##### DATA FOR THIS TASK #####
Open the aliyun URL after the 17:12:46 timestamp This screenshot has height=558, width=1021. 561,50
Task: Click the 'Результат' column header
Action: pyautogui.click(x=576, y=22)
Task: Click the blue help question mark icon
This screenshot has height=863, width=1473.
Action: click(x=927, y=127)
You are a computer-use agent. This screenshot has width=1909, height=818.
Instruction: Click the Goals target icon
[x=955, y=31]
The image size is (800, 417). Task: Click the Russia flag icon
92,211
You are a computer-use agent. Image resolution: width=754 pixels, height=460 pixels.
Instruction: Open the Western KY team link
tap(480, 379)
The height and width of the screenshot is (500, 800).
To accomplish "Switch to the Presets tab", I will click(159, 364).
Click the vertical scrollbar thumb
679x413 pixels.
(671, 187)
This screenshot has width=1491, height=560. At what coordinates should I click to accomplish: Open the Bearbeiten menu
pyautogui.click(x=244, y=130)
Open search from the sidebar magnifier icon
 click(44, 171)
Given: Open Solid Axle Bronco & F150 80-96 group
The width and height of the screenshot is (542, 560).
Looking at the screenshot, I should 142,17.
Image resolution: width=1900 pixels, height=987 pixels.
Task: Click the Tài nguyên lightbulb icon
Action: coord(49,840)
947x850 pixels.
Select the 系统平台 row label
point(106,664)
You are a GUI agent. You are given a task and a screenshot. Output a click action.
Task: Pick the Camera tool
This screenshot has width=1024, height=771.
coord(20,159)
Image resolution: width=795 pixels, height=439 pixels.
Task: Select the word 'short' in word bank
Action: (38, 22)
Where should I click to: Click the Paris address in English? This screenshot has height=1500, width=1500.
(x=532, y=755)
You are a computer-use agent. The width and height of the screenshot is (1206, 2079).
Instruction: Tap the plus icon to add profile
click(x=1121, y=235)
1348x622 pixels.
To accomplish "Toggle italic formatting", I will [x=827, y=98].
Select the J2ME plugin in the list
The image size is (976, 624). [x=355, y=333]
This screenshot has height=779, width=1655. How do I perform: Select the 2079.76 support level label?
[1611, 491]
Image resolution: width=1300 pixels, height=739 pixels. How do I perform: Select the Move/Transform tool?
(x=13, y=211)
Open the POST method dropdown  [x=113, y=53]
#####
YOUR TASK ▸ Your reply should contain every entry, repeated exactly.

TASK SOLUTION ▸
Open the aliyun URL after the 17:12:46 timestamp This screenshot has height=558, width=1021. 561,50
Task: Click the 'Результат' column header
Action: pyautogui.click(x=576, y=22)
Task: Click the blue help question mark icon
This screenshot has height=863, width=1473.
Action: click(x=927, y=127)
You are a computer-use agent. This screenshot has width=1909, height=818.
Instruction: Click the Goals target icon
[x=955, y=31]
The image size is (800, 417). Task: Click the Russia flag icon
92,211
You are a computer-use agent. Image resolution: width=754 pixels, height=460 pixels.
Instruction: Open the Western KY team link
tap(480, 379)
The height and width of the screenshot is (500, 800).
To accomplish "Switch to the Presets tab", I will click(159, 364).
Click the vertical scrollbar thumb
679x413 pixels.
(671, 187)
This screenshot has width=1491, height=560. At what coordinates should I click to accomplish: Open the Bearbeiten menu
pyautogui.click(x=244, y=130)
Open search from the sidebar magnifier icon
 click(44, 171)
Given: Open Solid Axle Bronco & F150 80-96 group
The width and height of the screenshot is (542, 560).
Looking at the screenshot, I should 142,17.
Image resolution: width=1900 pixels, height=987 pixels.
Task: Click the Tài nguyên lightbulb icon
Action: coord(49,840)
947x850 pixels.
Select the 系统平台 row label
point(106,664)
You are a GUI agent. You are given a task and a screenshot. Output a click action.
Task: Pick the Camera tool
This screenshot has width=1024, height=771.
coord(20,159)
Image resolution: width=795 pixels, height=439 pixels.
Task: Select the word 'short' in word bank
Action: (38, 22)
Where should I click to: Click the Paris address in English? This screenshot has height=1500, width=1500.
(x=532, y=755)
You are a computer-use agent. The width and height of the screenshot is (1206, 2079).
Instruction: Tap the plus icon to add profile
click(x=1121, y=235)
1348x622 pixels.
To accomplish "Toggle italic formatting", I will [x=827, y=98].
Select the J2ME plugin in the list
The image size is (976, 624). [x=355, y=333]
This screenshot has height=779, width=1655. How do I perform: Select the 2079.76 support level label?
[1611, 491]
Image resolution: width=1300 pixels, height=739 pixels. How do I perform: Select the Move/Transform tool?
(x=13, y=211)
Open the POST method dropdown  [x=113, y=53]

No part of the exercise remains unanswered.